Don’t play with people’s lives
It is common that when people seek justice, it is rare to see justice taking place. And when the people seeking that justice are ordinary citizens, they can as well forget it.
In July last year, the nation woke up to the shocking news that Area 18 residents had drank water mixed with sewage. The first reaction, perhaps, could have been that of disbelief since this was probably the first time something of this kind had attracted people’s attention.
Although it might have indeed been the first time to hear something like that, Malawians had the reason to believe that we regularly drink sewage without noticing it.
Maybe those are just our fears but the incident in Lilongwe is the perfect opportunity for Malawians to start demanding good services and at the same time this should be a lesson to utility companies to stop playing with people’s lives.
For this reason, we believe the High Court order in Lilongwe — which would see Lilongwe Water Board, Malawi Housing Corporation and Lilongwe City Council paying about K5.4 billion to the Area 18 residents — is a wake-up call.

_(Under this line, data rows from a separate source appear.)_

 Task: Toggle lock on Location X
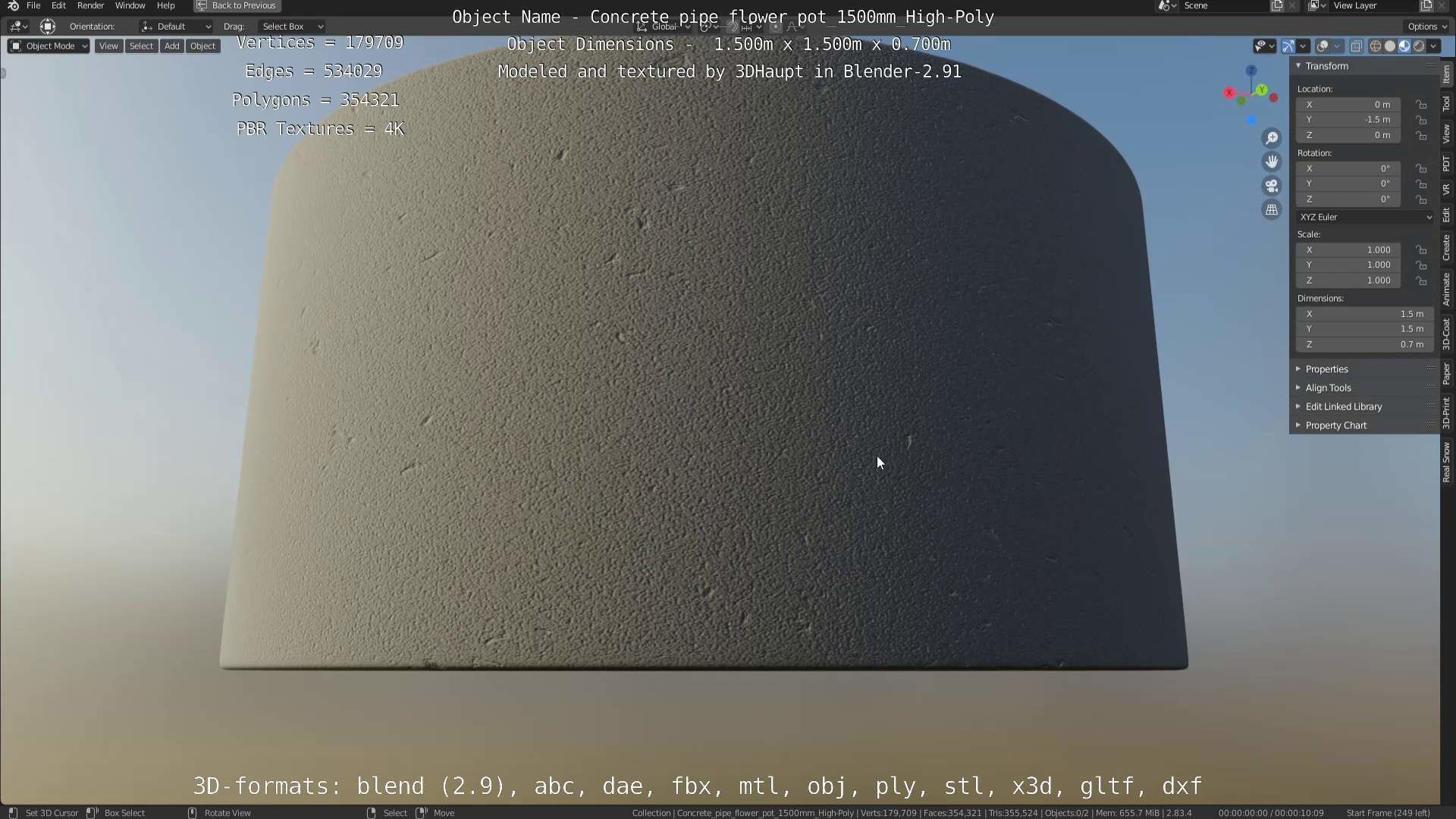pos(1422,105)
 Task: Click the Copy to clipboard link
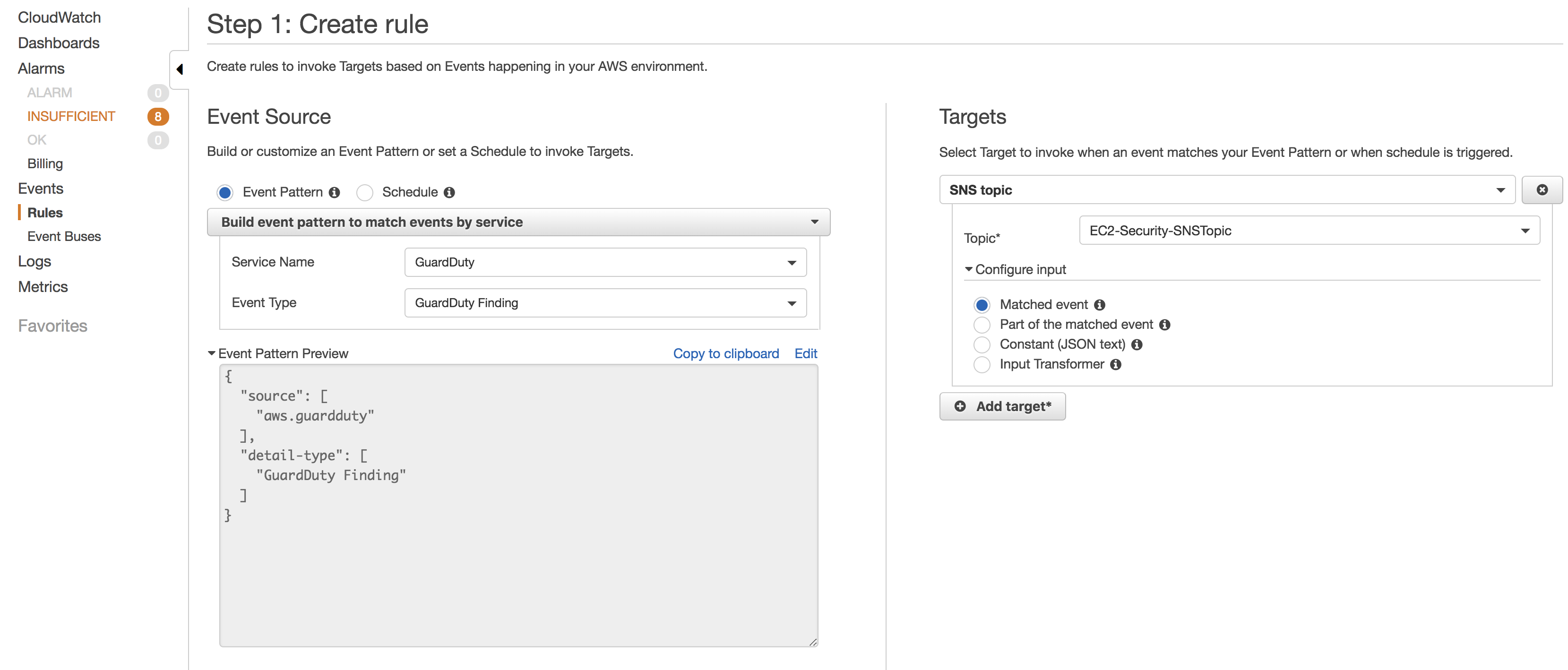725,353
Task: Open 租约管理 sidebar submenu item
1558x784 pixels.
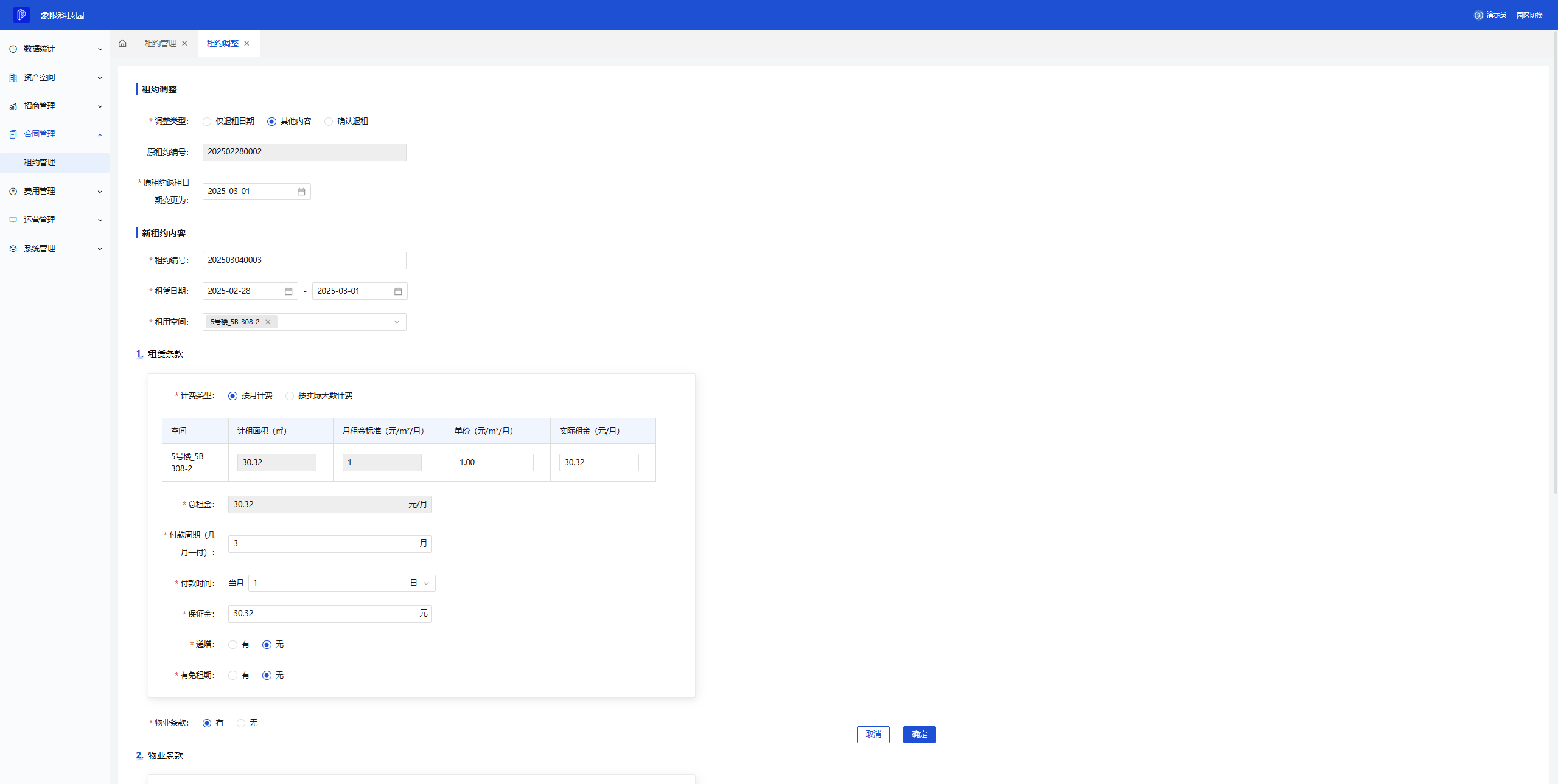Action: 40,162
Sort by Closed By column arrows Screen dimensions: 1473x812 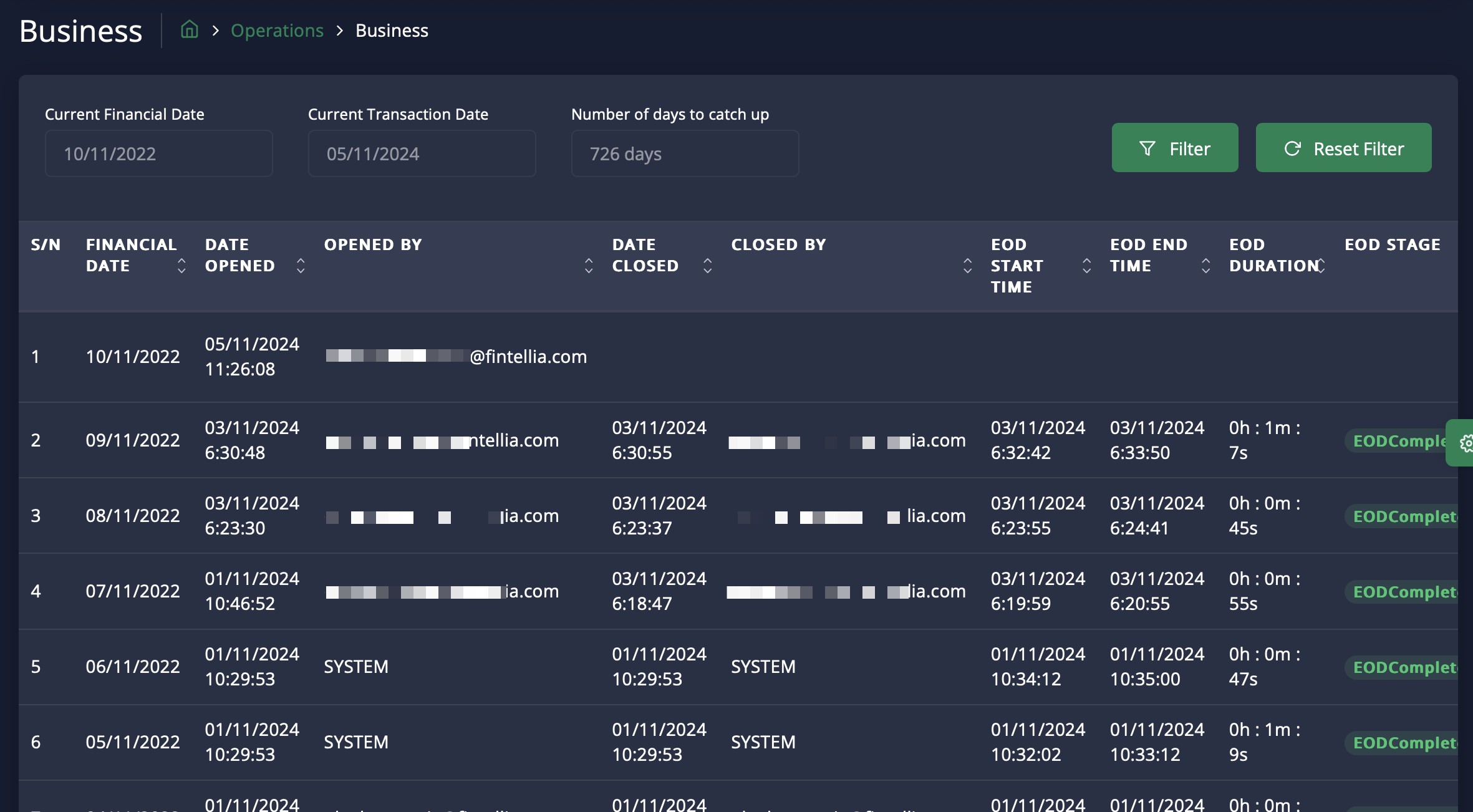pos(967,266)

We have always heard of sub-standard goods or products which find their way on the market thereby endangering the lives of people but there is little action taken. Apart from Malawi Bureau of Standards making a statement, not much is done to stop this malpractice.
Since most companies get away with it, there is nothing that can deter would-be offenders. We continue reading about liquor not fit for consumption being sold on the market, we continue reading about sub-standard salt on the market but what we would not read so often is that someone has paid heavily for playing with people’s lives.
We believe this landmark order made by the High Court in Lilongwe will set a precedence that everyone who plays with our lives—by distributing goods and products that are life-threatening — would someday pay heavily.